Now while patients and providers wait to see what's next, MedStar ambulance service in Fort Worth is trying its own method to cut costs and offer better care.

Patients spend hours of their lives and thousands of dollars in the emergency room, often for treatment they could get a better way. Plus, under the Affordable Care Act, hospitals can be penalized for patients who are admitted over and over.

So MedStar is setting a model to match the right care with the right price.

When you think of paramedics, an ambulance goes hand-in-hand. But four years ago John Farris traded out the sirens for a sedan and a simple mission.

"Having the right patient get to the right resource at the right time," said Farris, a MedStar community paramedic.

"I love every minute of it," Farris said. "It's the best job in health care."

He's going back to a method of the past: house calls.

"Howdy howdy. You doin' OK?" Farris said, while walking in to visit Allean Isaac.

Isaac is about to turn 89 years old and needs help managing diabetes and congestive heart failure.

"Beating good and strong," Farris said while checking her pulse.

Isaac was going to the emergency room about once every three months, a costly and inconvenient way to get treatment. Now she gets twice-weekly visits at home from Farris.

"I don't have to sit in the waiting room, wait until they call my name or nothing. They come right here," Ms.
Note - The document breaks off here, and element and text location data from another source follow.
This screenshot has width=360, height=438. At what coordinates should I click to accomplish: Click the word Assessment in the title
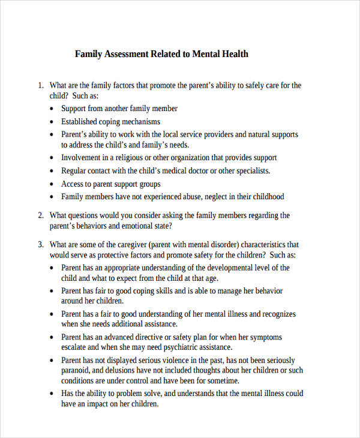click(x=127, y=54)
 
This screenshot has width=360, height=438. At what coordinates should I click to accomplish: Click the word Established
click(x=82, y=122)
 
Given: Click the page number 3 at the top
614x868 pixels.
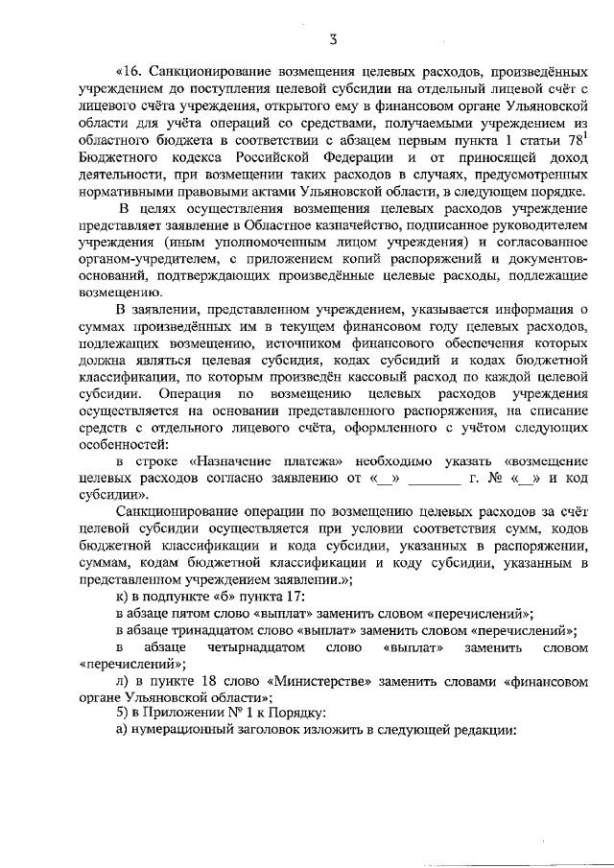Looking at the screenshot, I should click(331, 38).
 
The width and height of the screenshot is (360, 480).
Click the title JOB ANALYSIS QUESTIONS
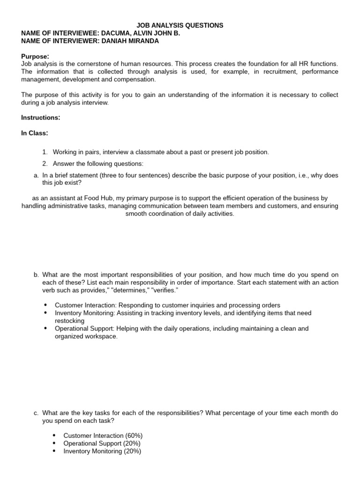180,25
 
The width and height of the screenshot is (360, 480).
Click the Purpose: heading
35,56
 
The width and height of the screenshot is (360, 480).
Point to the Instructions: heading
40,117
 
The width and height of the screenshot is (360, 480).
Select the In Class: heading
34,133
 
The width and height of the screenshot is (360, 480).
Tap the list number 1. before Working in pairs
45,152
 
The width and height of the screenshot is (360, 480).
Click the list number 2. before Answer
45,164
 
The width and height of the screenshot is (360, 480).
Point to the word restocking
69,321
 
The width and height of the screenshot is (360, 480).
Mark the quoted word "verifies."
163,290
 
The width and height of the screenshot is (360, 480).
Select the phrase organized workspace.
86,337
Isaac said.

Farris has helped a lot with Isaac's diet. She's lost 11 pounds in three weeks, which has helped bring her health conditions under control. He also sees what's happening in her daily life.

"Which kiddo out of the 12 that you got is coming to see you tonight?" Farris asked.

It's time with a patient, that's getting harder to come by.

"Everybody in health care is having to become more lean and more time-efficient," Farris said.

But that short-term efficiency can lead to long-term costs if a small problem missed in the living room snowballs to the emergency room.

MedStar estimates that over the past three years, it has prevented 66 hospital visits from some of these repeat patients, for a savings of $6,600 per patient.

MedStar was one of the first to start this model. Now it has spread across the country to more than 250 other programs.